# Objectif visé
Pourriez-vous poursuivre le récit consacré à Charles Gauin de Vermandovillers à partir de sa dernière phrase ?

ILS AVAIENT 20 ANS EN 1914 – Charles GAUIN de Vermandovillers

Né le 9 octobre 1892, Charles GAUIN se prénomme Florent Arsène Anatole Charles, mais des quatre prénoms seul le dernier, celui de Charles, a été utilisé.

Charles est né dans la ferme de ses parents, Arsène et Marie-Marthe, dans la rue Cagueloire à Vermandovillers.

La commune, située dans le canton de Chaulnes, sur le plateau du Santerre est un petit village agricole qui compte à peine plus de 200 habitants à la fin du XIXe siècle quand naît Charles GAUIN.

Loin d’être isolé, Vermandovillers est traversé par deux routes importantes : celle qui relie Lihons à Péronne et celle de Chaulnes à Bray-sur-Somme. A l’exception de quelques couturières à domicile, l’activité des habitants est avant tout consacrée à l’agriculture.

Blé, avoine, seigle, orge, betteraves à sucre, constituent, avec les plantes fourragères destinées au bétail, l’essentiel des cultures. On trouve également une dizaine d’hectares de culture en oeillettes.

A Vermandovillers, la principale boisson, après l’eau bien sûr, est le cidre. Les pommiers sont nombreux sur le territoire.

Charles a un frère cadet. Né le 8 octobre 1893, c’est-à-dire un an moins un jour après Charles, est né Edouard.

Arsène a la chance d’avoir deux fils pour l’aider aux travaux agricoles mais la taille de l’exploitation l’oblige à employer des ouvriers agricoles supplémentaires. Ils sont originaires tous les deux du Pas-de-Calais : Zéphir COQUEL est domestique de ferme et Clément FRAMERY est berger.

Charles et Edouard GAUIN partent effectuer leur service militaire à l’automne 1913. Sans la loi Barthoux, adoptée à l’été de cette même année, Edouard n’aurait dû partir qu’en 1914 mais l’Armée française veut disposer rapidement des effectifs d’une classe d’âge supplémentaire pour se préparer au pire. Les classes 1912 et 1913 prennent donc, à quelques semaines d’intervalle, leur place dans l’Armée d’active.

Charles et Edouard sont affectés, l’un et l’autre, au 128e Régiment d’Infanterie, dont deux des trois bataillons sont casernés à la Citadelle d’Amiens. Retrouver son frère dans la même caserne rend le départ de la ferme familiale moins difficile. Charles rejoint le régiment le 11 octobre et Edouard, le 28 novembre 1913.

# Entrées fournies
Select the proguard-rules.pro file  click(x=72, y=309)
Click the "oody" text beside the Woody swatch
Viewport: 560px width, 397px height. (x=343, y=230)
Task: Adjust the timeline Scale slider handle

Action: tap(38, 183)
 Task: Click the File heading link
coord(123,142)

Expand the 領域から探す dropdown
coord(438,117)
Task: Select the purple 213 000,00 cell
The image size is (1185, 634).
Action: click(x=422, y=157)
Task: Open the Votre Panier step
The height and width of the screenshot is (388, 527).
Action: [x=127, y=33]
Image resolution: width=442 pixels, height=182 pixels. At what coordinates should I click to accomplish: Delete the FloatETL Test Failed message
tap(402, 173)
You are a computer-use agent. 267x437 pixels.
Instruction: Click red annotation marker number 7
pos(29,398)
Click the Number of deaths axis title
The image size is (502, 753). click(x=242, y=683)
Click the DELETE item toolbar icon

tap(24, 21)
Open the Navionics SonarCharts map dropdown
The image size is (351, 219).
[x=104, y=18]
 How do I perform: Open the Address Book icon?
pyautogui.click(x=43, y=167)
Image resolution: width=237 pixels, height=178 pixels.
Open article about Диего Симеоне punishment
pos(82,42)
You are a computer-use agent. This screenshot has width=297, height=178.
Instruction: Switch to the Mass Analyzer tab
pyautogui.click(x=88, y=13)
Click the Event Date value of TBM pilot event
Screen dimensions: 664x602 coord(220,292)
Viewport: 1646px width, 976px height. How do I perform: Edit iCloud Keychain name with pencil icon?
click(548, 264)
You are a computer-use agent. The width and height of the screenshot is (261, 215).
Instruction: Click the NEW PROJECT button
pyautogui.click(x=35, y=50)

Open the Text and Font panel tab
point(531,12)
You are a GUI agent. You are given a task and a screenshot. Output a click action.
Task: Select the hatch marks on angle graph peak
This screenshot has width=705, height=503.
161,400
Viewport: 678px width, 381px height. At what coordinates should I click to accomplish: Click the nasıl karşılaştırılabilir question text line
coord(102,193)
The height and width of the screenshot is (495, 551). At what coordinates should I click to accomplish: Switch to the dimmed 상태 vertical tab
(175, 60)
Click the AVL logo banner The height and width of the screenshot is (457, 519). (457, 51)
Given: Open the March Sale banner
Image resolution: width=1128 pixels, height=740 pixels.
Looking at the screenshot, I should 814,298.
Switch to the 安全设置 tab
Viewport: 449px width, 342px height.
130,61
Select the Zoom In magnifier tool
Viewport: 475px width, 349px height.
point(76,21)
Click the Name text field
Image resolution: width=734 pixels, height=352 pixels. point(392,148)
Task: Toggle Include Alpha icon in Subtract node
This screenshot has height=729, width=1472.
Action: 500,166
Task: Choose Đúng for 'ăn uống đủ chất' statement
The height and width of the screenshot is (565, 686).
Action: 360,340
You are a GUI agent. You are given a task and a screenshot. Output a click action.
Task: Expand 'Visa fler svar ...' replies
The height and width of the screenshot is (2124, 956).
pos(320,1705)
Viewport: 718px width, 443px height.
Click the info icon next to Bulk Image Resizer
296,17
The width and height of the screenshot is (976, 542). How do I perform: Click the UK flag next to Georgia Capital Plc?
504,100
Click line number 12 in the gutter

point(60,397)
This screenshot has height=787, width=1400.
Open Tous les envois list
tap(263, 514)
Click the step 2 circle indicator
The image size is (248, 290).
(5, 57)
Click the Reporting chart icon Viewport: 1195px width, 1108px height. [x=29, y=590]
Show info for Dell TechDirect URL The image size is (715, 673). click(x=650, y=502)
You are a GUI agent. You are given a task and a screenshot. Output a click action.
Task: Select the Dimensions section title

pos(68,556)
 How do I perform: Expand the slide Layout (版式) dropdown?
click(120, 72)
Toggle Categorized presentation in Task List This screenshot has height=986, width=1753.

# Réponse attendue
Le 5 août 1914, le 128e RI quitte Amiens. La guerre est déclarée. Tous les régiments de la Région militaire d’Amiens doivent se regrouper dans la Meuse, à proximité de la frontière avec la Belgique et de la région wallonne nommée Luxembourg belge.

Edouard GAUIN est le premier des deux frères à être blessé. Le 2 octobre 1914, à La Harazée en Argonne, des balles ennemies le touchent au thorax, au pied gauche et à la main gauche. L’amputation d’un doigt est nécessaire.

Alors qu’Edouard est soigné à l’arrière, c’est au tour de son frère, Charles GAUIN, de connaître la blessure physique.  Le 13 novembre 1914, Charles est blessé par balle au poignet. Evacué vers un hôpital et après un séjour de convalescence, il ne revient au front qu’en mai 1915.

Au printemps 1915, quand les deux frères reviennent poursuivre le combat, ils ne réintègrent pas le 128e. Charles est incorporé au 51e RI et Edouard au 89e RI.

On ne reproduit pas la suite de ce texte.